Students understand that turning the switch on a flashlight can start the use of the energy in a battery. Similarly, stimulating the plasma membrane of a neuron starts a process through which that cell's potential energy is used. Special voltage-gated channels are normally closed within the cell membrane. When the cell is stimulated, the Na+ channels open, allowing that ion to flood into the interior of the neuron. When enough positive ions pass through the channels, an action potential is reached (about +35 mV). Once the action potential is reached, the Na+ close and K+ channels open, letting potassium ions rush out. (These channels close slowly, so a graph of the potential across the cell membrane normally shows a small dip in potential below the -70 mV average.) The cell returns to a resting state.

The animation shows how this scenario plays out. You may want to check this one out as well.

The action potential is a localized event - it happens at a single point on the neuron. But its effect is much like tipping one domino in a row. As the Na+ ions enter the cell, they affect the membrane before and after them. This triggers the opening of Na+ channels and the action potential is propagated. Since the changes can't occur in sections of the cell where K+ ions are rushing out, the action potential moves in one direction.

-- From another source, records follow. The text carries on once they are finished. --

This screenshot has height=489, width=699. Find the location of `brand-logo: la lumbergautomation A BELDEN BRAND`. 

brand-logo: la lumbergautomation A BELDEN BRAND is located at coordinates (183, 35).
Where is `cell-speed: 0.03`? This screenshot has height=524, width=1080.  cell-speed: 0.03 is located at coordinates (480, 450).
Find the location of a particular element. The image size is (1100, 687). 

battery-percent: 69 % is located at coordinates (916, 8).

An action potential (a nerve signal) is an "all-or-nothing" reaction. You can't have a partially lit fuse, or a partial action potential. The intensity of a nerve impulse depends upon the frequency of impulses, or the number of nerve cells that are stimulated.

Between two adjacent nerves the reaction is propagated by chemicals called neurotransmitters. These are important molecules which play a vital role in maintaining the body's balance or homeostasis. Most neurotransmitters are small molecules, like acetylcholine. Others in the same group (biogenic amines) include epinephrine (adrenaline), norepinephrine, serotonin, and dopamine.

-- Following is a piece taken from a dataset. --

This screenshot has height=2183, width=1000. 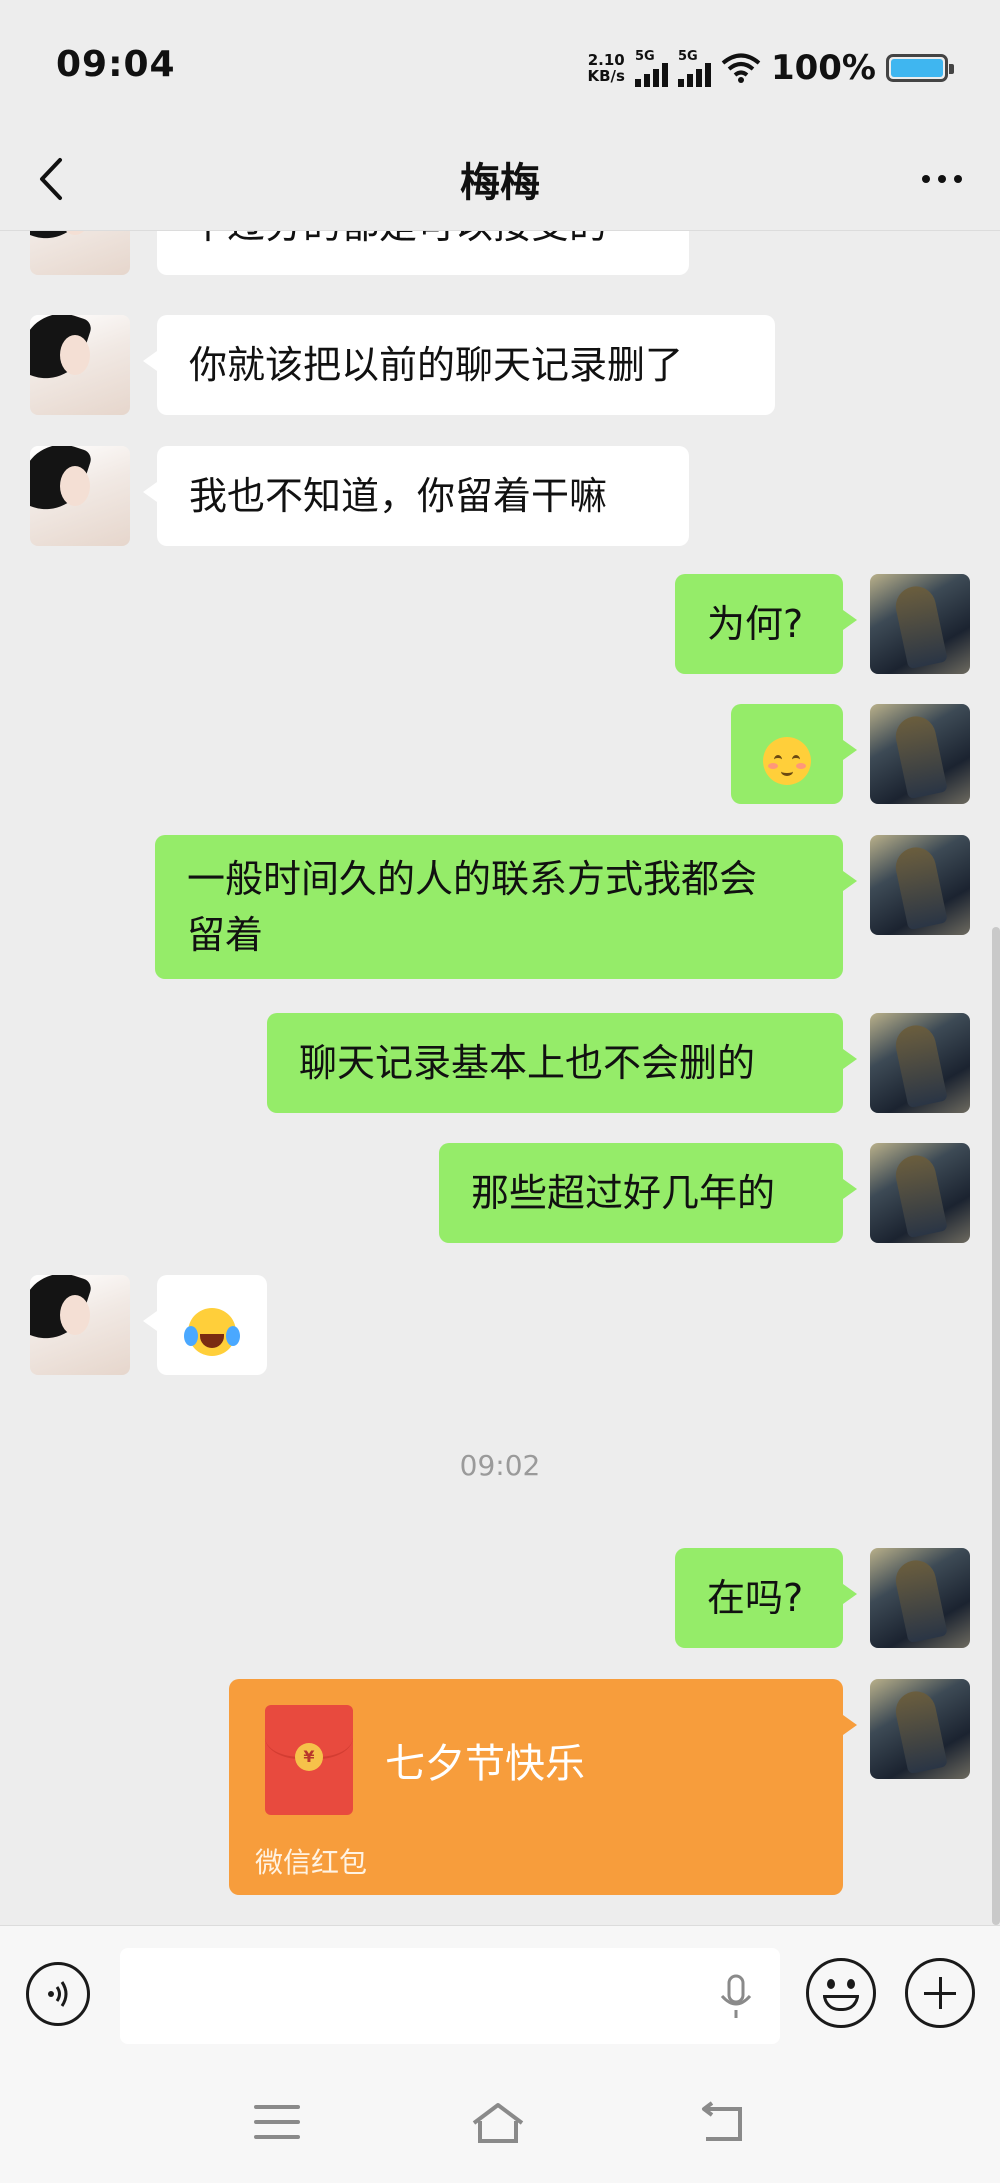 What do you see at coordinates (116, 64) in the screenshot?
I see `status-time: 09:04` at bounding box center [116, 64].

Neurotransmitters have subtle yet vital functions in cells. Imbalances have been related to mental illnesses such as bipolar disease, Parkinson's disease, and chronic depression. The actions of many psychoactive drugs (like mescaline and LSD) appear to disturb the balance of neurotransmitters in the brain, mimicking the biology of chronic mental illness. Cocaine and amphetamines increase the effects of the neurotransmitter norepinephrine. Caffeine (in coffee and chocolate) appears to stimulate the body by decreasing the effectiveness of the chemicals that inhibit neurotransmitters.

As students study the structure of nerves, it's important to remind them of the body’s parallel message delivery scheme, the endocrine system. Hormones and nervous messages work in tandem to maintain homeostasis, and interact with dramatic effects - especially in the bodies of growing students.